W kwietniu ubiegłego roku, po ujawnieniu, że Kancelaria Prezydenta kupiła 500 buteleczek z alkoholem (tzw. małpek) za ponad 3 tys. zł, Janusz Palikot kolejny raz postanowił zapytać, czy Lech Kaczyński nie ma kłopotów związanych z chorobą alkoholową. Aby zilustrować problem, urządził przed swoim domem w centrum Lublina happening. Na chodniku w obecności kamer z kosza pełnego "małpek" wyjął jedną i wychylił.
Dwaj mężczyźni, którzy pili z Palikotem, dostali mandaty (zapłacił je poseł). Polityk nie poniósł żadnej kary, bo chroni go immunitet.

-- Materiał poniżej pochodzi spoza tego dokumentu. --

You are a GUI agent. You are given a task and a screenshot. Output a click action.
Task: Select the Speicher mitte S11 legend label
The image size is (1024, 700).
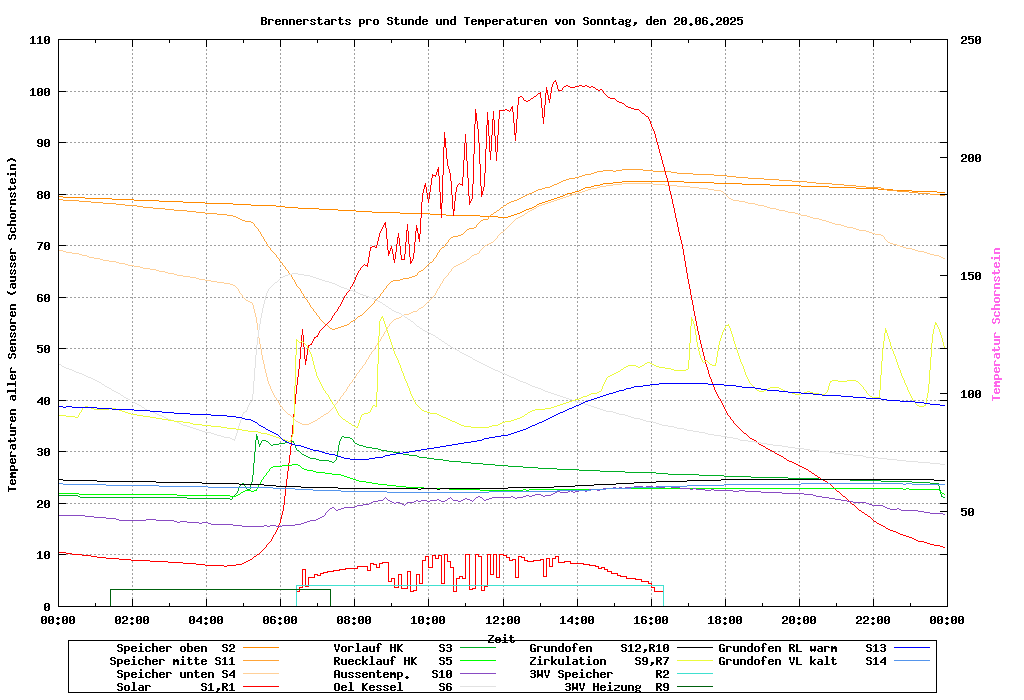(x=172, y=661)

Happening może jednak nie ujść Palikotowi na sucho. Jak informuje radio RMF FM, Prokurator Generalny podpisał wniosek Komendanta Głównego Policji o uchylenie immunitetu lubelskiemu posłowi. Polityk Platformy ma odpowiadać za spożywanie alkoholu w miejscu publicznym, nakłanianie innych do jego spożywania oraz za uiszczenie grzywny za inną osobę. Dziś wniosek trafi do Sejmu.